SELECTED TEXT →
-=-=-
I alluded to these positions in my response on the blog post. However, there was some contention that outsiders were trying to impose our own standards. The reality is that Islamic law has a tolerance for customary law. So, we can find out what are normal standards of living for women of different stations. But, if we want to be more democratic, you can use a general figure to see what is the mimimum that a husband needs to make to sustain a family without need of public or private assistance.

I have not yet found a ruling where a Muslim scholar tells a Muslim women to contribute to her household so that her husband may take a second wife. Taking these rulings, we are left with an important question: What is reasonable? In order to answer this question, I looked to several studies conducted by the United States Government census, California, Wisconsin, and University of Washington. First, I sought to find out what was poverty level. According to the US government, a two member household earning $14,570 or less is at poverty level. For a four member household, that number is $22,050.00(Govt.). Most studies on poverty have indicated that the government measurement of poverty is outdated. It does not take into account many of the changes in cost of living. So, I began to look at more sophisticated studies to get a figure of how much it costs to “get by,” meaning that a family can afford to pay basic expenses including, housing, utilities food, transportation, childcare, and health care costs without government aid. One article states, “…the poverty level does not reflect the true cost of supporting a family. In addition, the current poverty measure is a national standard that does not adjust for the substantial variation in the cost of living from state to state and between urban and rural areas” (Measuring Poverty in the United States). I first considered the state I grew up in, California, which is known for its high cost of living. Getting By, was a fascinating study that showed how many families are driven into debt or public assistance. “ The standard of living envisioned is more than a “bare bones” existence, yet covers only basic expenses, allowing little to no room for “extras” such as college savings, vacations, or emergencies”(California Budget Project).

The study found that, on average, a two parent family with one employed parent needs an average annual income of $54,039 or almost $26.00 per hour to get by. Two parents working, need to make much more to cover childcare costs. They must make $75,000 or both parents working at $18.15 an hour. (California Budget Project) Now where I currently live, a recent study on Self-Sufficiency Standard in Philadelphia explains:

“To survive in Philadelphia without food stamps or other government assistance, a family of four needs to make nearly $60,000 a year – a hard-to-fathom ’sticker-shock’ number that shows how expensive life has become. According to a study being released Thursday, two adults with one preschooler and one school-age child have to take in $59,501 a year to live on a bare-bones budget in the city. In 2008, the same family of four needed $53,611 to make it in Philadelphia. That’s the word from the Self-Sufficiency Standard for Pennsylvania, a highly respected University of Washington analysis that comes out every two years. The problem is that nearly 62 percent of Philadelphia households take in less than $50,000 a year, according to census data analyzed by Dave Elesh, a sociologist at Temple University…” (Lubrano)
-=-=-
SUPPLIED RECORDS →
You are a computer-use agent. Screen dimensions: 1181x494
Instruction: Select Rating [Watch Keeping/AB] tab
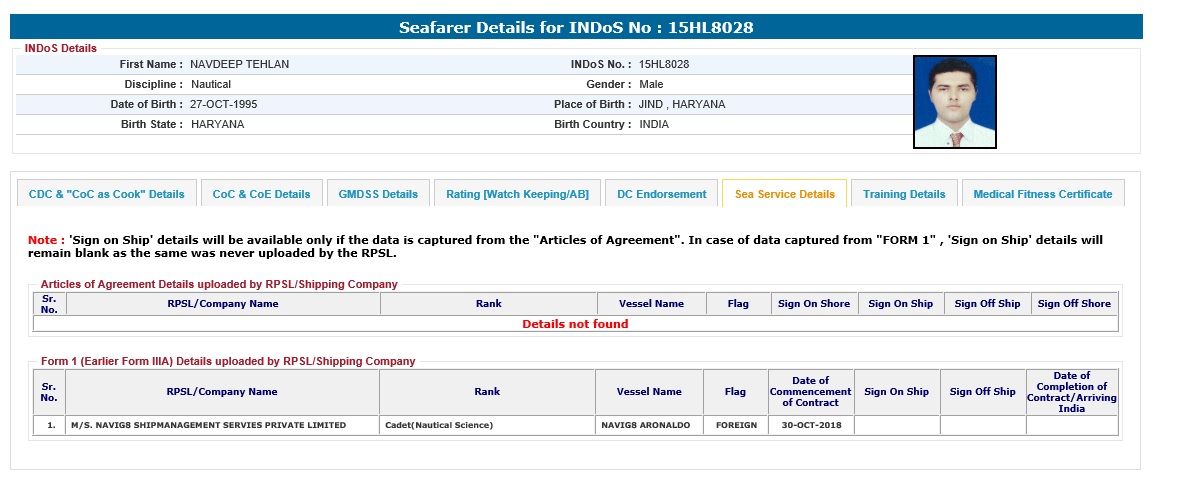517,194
-=-=-
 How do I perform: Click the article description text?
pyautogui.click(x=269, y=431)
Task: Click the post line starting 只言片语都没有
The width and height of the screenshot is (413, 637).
-=-=-
WHAT THIS EXERCISE ASKS →
1 - In the text on family income standards, condense the paragraph beginning "The study found that, on average" into a short bulleted list that keeps its main facts.
2 - According to the text on family income standards, how much did a family of four need to make it in Philadelphia in 2008?
3 - Extend the text on family income standards, picking up after its final sentence.
The data is not required for any of the work here.

ANSWERS BY ITEM NUMBER →
1 -
- A two-parent family with one employed parent needs an average annual income of $54,039, almost $26.00 per hour, to get by.
- When both parents work, childcare costs raise the need to $75,000 a year, with each parent earning $18.15 an hour (California Budget Project).
- A recent study on the Self-Sufficiency Standard in Philadelphia, where the author currently lives, also addresses this question.

2 - $53,611.

3 -
The other issue that the blogger brought up was that women could make a contribution to the household and these things are frequently negotiated within monogamous and polygynous households. This is also recognized by renowned scholars, such as the late Sheikh `Abd al-`Aziz Ibn Baz, the former Mufti of Saudi Arabia. He wrote:

The issue of sharing the household expenses should be settled by mutual consultation and consent. It should not be a matter of dispute.
However, if we are to talk about what is obligatory, then we have to discuss it in detail:
1. If the husband has stipulated in the marriage contract that expenses are to be shared or else he will not let his wife work, then Muslims are bound by their conditions, as the Prophet (peace and blessings be upon him) said: “Muslims are bound by their conditions, except for conditions which forbid something that is permitted or permit something that is forbidden.” And he (peace and blessings be upon him) said: “The conditions which are most deserving to be fulfilled are those by means of which sexual intimacy becomes permissible for you. “
Hence, the wife becomes bound by this condition.
2. If the wife has not made any condition, the household expenses are all the responsibility of the husband and the wife does not have to pay any of the household expenses. Allah says: ( Let the rich man spend according to his means)(Al-Talaq 65: 7).
The Prophet (peace and blessings be upon him) said: “You (men) are obliged to spend on them and clothe them according to what is reasonable.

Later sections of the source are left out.